Kate Hudson is General Secretary of the Campaign for Nuclear Disarmament.

16 Responses to “Corbyn was smeared for rejecting the use of nuclear weapons – but he was right”

  1. Julia Gibb

    The Labour Party STILL supports spending 200 Billion Pounds replacing Trident?

    An obscene weapon and an obscene waste of money when such critical services need funding.
    The support Aircraft carriers and Astute long range nuclear submarines. These are weapons of Force Projection. They are political tools to maintain the illusion of an Empire.

    This is one example of why Scotland rejected Labour. They have been sucked into the myth of maintaining the “Global Power Status”.

    Scotland is “allocated” a cost of 4Billion pounds a year as our “share” of Defence spend.

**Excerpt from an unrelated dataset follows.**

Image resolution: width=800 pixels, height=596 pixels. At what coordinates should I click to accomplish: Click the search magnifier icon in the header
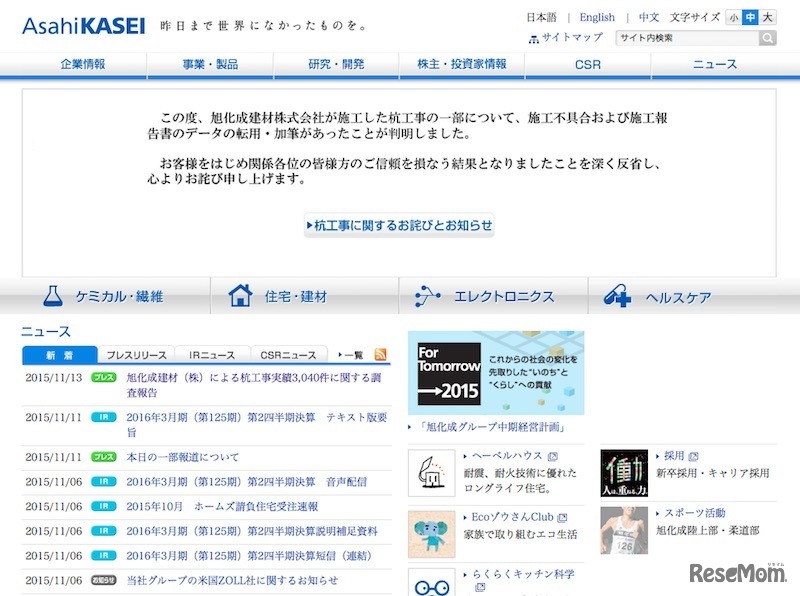767,36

Similar sized nations spend 1.5Billion and they actually have ships in their waters. Scotland has nearly 70percent of the U.K. Waters and not one long range aircraft that can maintain long range recon.

    The leader of Scottish Labour is a long term member of CND but supports the Trident replacement?

    Faslane and Coulport are both in the Central Belt of Scotland. At Rosyth we have the rotting hulks of “decommissioned” nuclear submarines (reactors still in place)

  2. Rene Gimpel

    Limiting myself to the EU as an example, 26 countries don’t have a nuclear weapon and 26 countries do not feel vulnerable. Why are we so anxious about joining them?

  3. Michael Morrison

    An expensive totem to perpetuate the veneer of “World power” status for what is fast becoming a fourth-world nation.
    I was pro-nuclear weapons back in the Strangelove balance of terror days of the Eighties, but so much has changed since then, and rather than weapons to deter our enemies, shouldn’t we be asking, “Just who are our enemies now, and is global destruct mechanism still the appropriate response?”
    Goodbye Doctor Strangelove!

  4. Dave Roberts

    All her life Kate Hudson was a member of the CPGB and supported Soviet repression of Russia and Eastern Europe. She was in CND and Respect and has never done a real day’s work in her life. A typical left wing parasite and ponce.

  5. Mike

    Trident was de-targeted in 1994 (Major-Yelstin) and ‘several days to launch’ means the hair-trigger has not been operational available for a very long time. At least half the MOD have gone further than CND and Labour on this matter. CND have won a bigger battle than they think but need to focus on closing the war. The ‘D’ in CASD should be at least downgraded to lower case if not removed all together.
    While the ‘Moscow criterion’ might be lurking in some safe, the selection of Dreadnought next target if subject to some civilian control would never happen.
    2016 Trident debate was deeply ill informed – all 8 arguments are fundamentally out of date (Britain place in the world, lesser of two evils, last line of defence, bla…dated by time technology and law. Labour was divided which was the only thing the Conservatives could re-unite around. Being right is one thing, but moving from a minimum deterrent to a minimal deterrent and onward to zero demands more than 1960’s campaign slogans. Labour should if they can agree, be calling for a military and legal review of a Doomsday machine which post Chilcott will be impossible to find a partner to partake in a ‘trusted’ relationship of mutual genocidal suicide.
    The penny might have dropped for Lord Des Browne but he is a signature to the Trident Commission report which ignored the findings in the body of the report.
    This is a good test for a future Labour leader, can they unite their party around a factual review of a system 30 years after the cold war ended.